● **AANGELEVERDE TEKST**:

——

Het in 1957 ingestelde Rijksvaccinatieprogramma was lange tijd vooral een succesverhaal. Maar liefst 95 tot 97 procent van de Nederlandse ouders laat hun kinderen vaccineren tegen ernstige ziektes als polio, difterie en bepaalde vormen van hersenvliesontsteking. De hoge dekkingsgraad maakt het onwaarschijnlijk dat deze ziekten de kop nog zullen opsteken. Voor het vasthouden van die hoge dekkingsgraad is vertrouwen bij de gebruikers essentieel. En juist in dat vertrouwen lijkt de laatste tijd de klad te komen.

Zo is er de opkomst van een kleine, actieve groep ouders die kritisch tegenover het RVP staan. Dit is een ander geluid dan van de traditionele (kleine) groep van ouders die hun kinderen om religieuze redenen aan het RVP onttrekken. De nieuwe critici , losjes vertegenwoordigd door de Nederlands Vereniging Kritisch Prikken, herkennen zich vaak niet in de wetenschappelijk biomedische kijk op ziektes die dominant is in het RVP, maar hangt een meer `holistische' kijk op ziekten aan. Wetenschappelijk correct of niet, zij roeren zich flink in het debat en vormen in toenemende mate een factor om rekening mee te houden. Dat bleek wel bij de inentingscampagne tegen HPV. Geholpen door internet en email hebben deze critici veel onrust gezaaid onder meisjes en hun ouders en zo bijgedragen aan het lage opkomstpercentage.

Daarnaast speelt de groeiende invloed van de farmaceutische industrie. Twintig jaar geleden werden de meeste vaccins nog door de publieke sector ontwikkeld. Tegenwoordig zijn farmaceutische bedrijven de grootste vaccinproducenten. Vaccins zijn big business. De wereldmarkt voor vaccins groeit jaarlijks met meer dan 10 procent en de winstmarges zijn hoog. De commerciële belangen zijn enorm. Ook dit kan het vertrouwen in het RVP ondermijnen, omdat de vraag rijst of de belangen van de `afnemers' wel altijd voorop staan bij de samenstelling van het programma.

Tenslotte worden er steeds meer vaccins ontwikkeld die beschermen tegen ziekten met een ander karakter dan de ziekten waarvoor het RVP oorspronkelijk is ontwikkeld. Boden de klassieke vaccins een bescherming tegen grootschalige collectieve epidemieën, nieuwe vaccins richten zich ook meer op infecties die zich in specifieke deelgroepen voor doen en die bovendien soms ook een gedragscomponent kennen. Het gaat bovendien niet meer alleen om levensbedreigende ziekten, maar ook om chronische ziekten. De ziekten die met deze nieuwe vaccins worden bestreden, zijn in termen van impact veelal onvergelijkbaar met maatschappij-ontwrichtende, epidemische ziekten als polio en difterie, die een collectieve aanpak noodzakelijk maken..

——

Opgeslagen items

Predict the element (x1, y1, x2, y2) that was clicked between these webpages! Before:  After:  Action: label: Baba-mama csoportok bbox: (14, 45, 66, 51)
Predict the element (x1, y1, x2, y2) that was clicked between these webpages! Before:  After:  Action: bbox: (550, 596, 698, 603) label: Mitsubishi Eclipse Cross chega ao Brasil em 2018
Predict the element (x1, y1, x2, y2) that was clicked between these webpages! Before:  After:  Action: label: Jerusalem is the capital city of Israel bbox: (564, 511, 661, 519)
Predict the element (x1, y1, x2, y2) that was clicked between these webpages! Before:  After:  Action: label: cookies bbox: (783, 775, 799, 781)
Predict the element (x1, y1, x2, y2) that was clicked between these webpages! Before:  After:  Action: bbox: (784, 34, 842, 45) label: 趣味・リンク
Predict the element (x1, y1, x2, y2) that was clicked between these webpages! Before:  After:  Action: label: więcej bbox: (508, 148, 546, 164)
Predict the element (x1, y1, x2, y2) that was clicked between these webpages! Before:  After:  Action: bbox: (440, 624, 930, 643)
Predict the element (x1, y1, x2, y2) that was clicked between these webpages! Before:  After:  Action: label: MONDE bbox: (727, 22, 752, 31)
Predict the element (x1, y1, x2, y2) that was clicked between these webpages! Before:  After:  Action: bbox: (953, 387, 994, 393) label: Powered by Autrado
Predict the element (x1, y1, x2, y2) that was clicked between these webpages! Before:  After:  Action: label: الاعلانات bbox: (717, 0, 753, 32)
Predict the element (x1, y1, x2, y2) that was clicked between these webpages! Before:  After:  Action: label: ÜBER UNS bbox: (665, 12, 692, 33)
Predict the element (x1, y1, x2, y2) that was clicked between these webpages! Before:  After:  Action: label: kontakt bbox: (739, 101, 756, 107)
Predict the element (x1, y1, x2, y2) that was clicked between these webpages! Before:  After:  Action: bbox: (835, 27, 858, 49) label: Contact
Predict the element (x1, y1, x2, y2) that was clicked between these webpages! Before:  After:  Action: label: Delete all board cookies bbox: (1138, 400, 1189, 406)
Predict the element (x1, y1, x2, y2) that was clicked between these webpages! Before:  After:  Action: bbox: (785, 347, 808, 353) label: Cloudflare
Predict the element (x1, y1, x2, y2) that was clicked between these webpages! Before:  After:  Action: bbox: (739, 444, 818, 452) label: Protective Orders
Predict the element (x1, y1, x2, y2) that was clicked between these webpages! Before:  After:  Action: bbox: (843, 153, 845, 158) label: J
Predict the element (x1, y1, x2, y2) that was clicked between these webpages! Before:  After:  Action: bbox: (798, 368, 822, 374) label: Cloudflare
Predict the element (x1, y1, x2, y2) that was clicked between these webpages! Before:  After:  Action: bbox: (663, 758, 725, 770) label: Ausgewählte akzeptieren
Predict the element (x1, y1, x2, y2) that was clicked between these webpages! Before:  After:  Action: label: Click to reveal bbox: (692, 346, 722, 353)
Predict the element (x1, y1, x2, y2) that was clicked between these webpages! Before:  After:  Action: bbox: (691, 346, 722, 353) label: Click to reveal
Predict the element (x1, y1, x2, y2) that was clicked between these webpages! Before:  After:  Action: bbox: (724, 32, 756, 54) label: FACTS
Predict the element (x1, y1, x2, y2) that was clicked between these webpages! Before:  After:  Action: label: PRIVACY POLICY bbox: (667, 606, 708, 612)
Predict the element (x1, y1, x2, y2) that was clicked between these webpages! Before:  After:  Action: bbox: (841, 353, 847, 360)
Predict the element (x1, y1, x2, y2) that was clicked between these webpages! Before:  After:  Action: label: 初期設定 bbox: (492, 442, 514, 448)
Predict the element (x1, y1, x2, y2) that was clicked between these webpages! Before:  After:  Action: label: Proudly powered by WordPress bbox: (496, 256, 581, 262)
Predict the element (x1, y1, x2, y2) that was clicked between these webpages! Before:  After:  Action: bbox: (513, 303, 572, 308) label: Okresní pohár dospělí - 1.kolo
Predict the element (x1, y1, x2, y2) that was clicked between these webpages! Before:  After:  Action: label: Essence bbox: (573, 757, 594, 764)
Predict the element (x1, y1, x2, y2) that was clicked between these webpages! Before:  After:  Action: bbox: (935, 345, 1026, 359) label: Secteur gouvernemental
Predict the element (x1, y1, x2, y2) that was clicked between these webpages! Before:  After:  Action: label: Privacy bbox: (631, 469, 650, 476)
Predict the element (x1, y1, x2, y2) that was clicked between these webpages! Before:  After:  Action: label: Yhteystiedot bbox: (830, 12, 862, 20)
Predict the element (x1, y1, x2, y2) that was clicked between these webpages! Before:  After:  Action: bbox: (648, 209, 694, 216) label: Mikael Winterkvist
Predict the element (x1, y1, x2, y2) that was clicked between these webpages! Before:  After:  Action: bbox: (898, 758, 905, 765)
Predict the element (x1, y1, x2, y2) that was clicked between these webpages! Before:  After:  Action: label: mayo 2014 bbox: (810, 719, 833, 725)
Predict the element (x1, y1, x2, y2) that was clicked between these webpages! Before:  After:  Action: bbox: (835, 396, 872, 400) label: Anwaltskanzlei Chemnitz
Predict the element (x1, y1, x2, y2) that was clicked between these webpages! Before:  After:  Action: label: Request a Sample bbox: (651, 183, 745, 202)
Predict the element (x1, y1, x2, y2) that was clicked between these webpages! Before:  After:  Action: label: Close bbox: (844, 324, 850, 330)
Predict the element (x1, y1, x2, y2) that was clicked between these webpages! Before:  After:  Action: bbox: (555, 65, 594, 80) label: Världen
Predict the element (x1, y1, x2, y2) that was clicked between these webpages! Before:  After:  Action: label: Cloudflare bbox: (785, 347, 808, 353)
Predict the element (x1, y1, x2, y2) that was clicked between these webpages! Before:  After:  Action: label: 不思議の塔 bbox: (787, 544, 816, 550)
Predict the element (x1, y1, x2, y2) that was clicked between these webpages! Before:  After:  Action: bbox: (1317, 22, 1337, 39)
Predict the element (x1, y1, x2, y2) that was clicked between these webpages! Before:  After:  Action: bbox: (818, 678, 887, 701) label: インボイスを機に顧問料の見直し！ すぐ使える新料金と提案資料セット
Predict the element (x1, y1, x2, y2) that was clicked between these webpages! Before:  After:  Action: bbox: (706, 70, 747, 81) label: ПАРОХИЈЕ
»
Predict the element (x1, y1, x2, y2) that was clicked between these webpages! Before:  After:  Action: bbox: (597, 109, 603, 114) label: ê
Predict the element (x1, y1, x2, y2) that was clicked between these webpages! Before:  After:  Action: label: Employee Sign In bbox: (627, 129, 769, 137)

——

● **JOUW OPDRACHT**:
Kun je de alinea die begint met „Daarnaast speelt de groeiende invloed" uit de tekst over het Rijksvaccinatieprogramma beknopter weergeven, met behoud van de belangrijkste feiten? Deze records zijn afkomstig uit een andere bron.

● **ANTWOORD**:
De farmaceutische industrie krijgt steeds meer invloed. Twintig jaar geleden ontwikkelde de publieke sector nog de meeste vaccins, nu zijn farmaceutische bedrijven de grootste producenten. De wereldmarkt voor vaccins groeit jaarlijks met meer dan 10 procent, de winstmarges zijn hoog en de commerciële belangen enorm. Dat kan het vertrouwen in het RVP ondermijnen, omdat de vraag rijst of de belangen van de afnemers bij de samenstelling van het programma altijd voorop staan.